[Items listed in a dataset]
.....

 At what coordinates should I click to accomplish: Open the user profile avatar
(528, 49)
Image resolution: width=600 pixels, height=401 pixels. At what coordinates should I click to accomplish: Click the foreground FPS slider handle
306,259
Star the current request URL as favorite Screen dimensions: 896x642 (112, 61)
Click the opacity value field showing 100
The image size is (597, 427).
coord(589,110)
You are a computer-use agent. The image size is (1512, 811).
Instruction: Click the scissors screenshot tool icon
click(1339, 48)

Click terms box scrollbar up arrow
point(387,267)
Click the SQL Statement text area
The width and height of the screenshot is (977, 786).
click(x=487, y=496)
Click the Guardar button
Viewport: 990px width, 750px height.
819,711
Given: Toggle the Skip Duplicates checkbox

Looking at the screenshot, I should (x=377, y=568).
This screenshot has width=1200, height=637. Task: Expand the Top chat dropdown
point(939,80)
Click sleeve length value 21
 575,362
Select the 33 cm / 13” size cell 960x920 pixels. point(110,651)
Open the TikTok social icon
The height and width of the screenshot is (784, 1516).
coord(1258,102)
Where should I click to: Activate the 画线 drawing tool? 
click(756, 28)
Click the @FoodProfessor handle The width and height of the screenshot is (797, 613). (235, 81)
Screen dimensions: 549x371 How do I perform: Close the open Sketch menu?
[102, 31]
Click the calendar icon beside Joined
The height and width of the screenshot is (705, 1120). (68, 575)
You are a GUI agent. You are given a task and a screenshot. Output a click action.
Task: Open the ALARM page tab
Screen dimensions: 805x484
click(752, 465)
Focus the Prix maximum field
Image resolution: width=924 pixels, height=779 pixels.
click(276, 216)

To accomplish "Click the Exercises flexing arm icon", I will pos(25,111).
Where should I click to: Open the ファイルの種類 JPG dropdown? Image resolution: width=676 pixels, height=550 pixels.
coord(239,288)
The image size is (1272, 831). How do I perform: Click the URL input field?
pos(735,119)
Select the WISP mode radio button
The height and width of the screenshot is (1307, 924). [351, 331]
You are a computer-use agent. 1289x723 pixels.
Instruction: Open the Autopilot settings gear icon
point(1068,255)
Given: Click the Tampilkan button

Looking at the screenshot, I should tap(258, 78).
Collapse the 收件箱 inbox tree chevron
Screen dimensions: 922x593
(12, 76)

.....

▸ PROBLEM
Restate each record above exactly, leaving nothing out.

▸ ANSWER FOR THIS EXERCISE
 At what coordinates should I click to accomplish: Open the user profile avatar
(528, 49)
Image resolution: width=600 pixels, height=401 pixels. At what coordinates should I click to accomplish: Click the foreground FPS slider handle
306,259
Star the current request URL as favorite Screen dimensions: 896x642 (112, 61)
Click the opacity value field showing 100
The image size is (597, 427).
coord(589,110)
You are a computer-use agent. The image size is (1512, 811).
Instruction: Click the scissors screenshot tool icon
click(1339, 48)

Click terms box scrollbar up arrow
point(387,267)
Click the SQL Statement text area
The width and height of the screenshot is (977, 786).
click(x=487, y=496)
Click the Guardar button
Viewport: 990px width, 750px height.
819,711
Given: Toggle the Skip Duplicates checkbox

Looking at the screenshot, I should (x=377, y=568).
This screenshot has width=1200, height=637. Task: Expand the Top chat dropdown
point(939,80)
Click sleeve length value 21
 575,362
Select the 33 cm / 13” size cell 960x920 pixels. point(110,651)
Open the TikTok social icon
The height and width of the screenshot is (784, 1516).
coord(1258,102)
Where should I click to: Activate the 画线 drawing tool? 
click(756, 28)
Click the @FoodProfessor handle The width and height of the screenshot is (797, 613). (235, 81)
Screen dimensions: 549x371 How do I perform: Close the open Sketch menu?
[102, 31]
Click the calendar icon beside Joined
The height and width of the screenshot is (705, 1120). (68, 575)
You are a GUI agent. You are given a task and a screenshot. Output a click action.
Task: Open the ALARM page tab
Screen dimensions: 805x484
click(752, 465)
Focus the Prix maximum field
Image resolution: width=924 pixels, height=779 pixels.
click(276, 216)

To accomplish "Click the Exercises flexing arm icon", I will pos(25,111).
Where should I click to: Open the ファイルの種類 JPG dropdown? Image resolution: width=676 pixels, height=550 pixels.
coord(239,288)
The image size is (1272, 831). How do I perform: Click the URL input field?
pos(735,119)
Select the WISP mode radio button
The height and width of the screenshot is (1307, 924). [351, 331]
You are a computer-use agent. 1289x723 pixels.
Instruction: Open the Autopilot settings gear icon
point(1068,255)
Given: Click the Tampilkan button

Looking at the screenshot, I should tap(258, 78).
Collapse the 收件箱 inbox tree chevron
Screen dimensions: 922x593
(12, 76)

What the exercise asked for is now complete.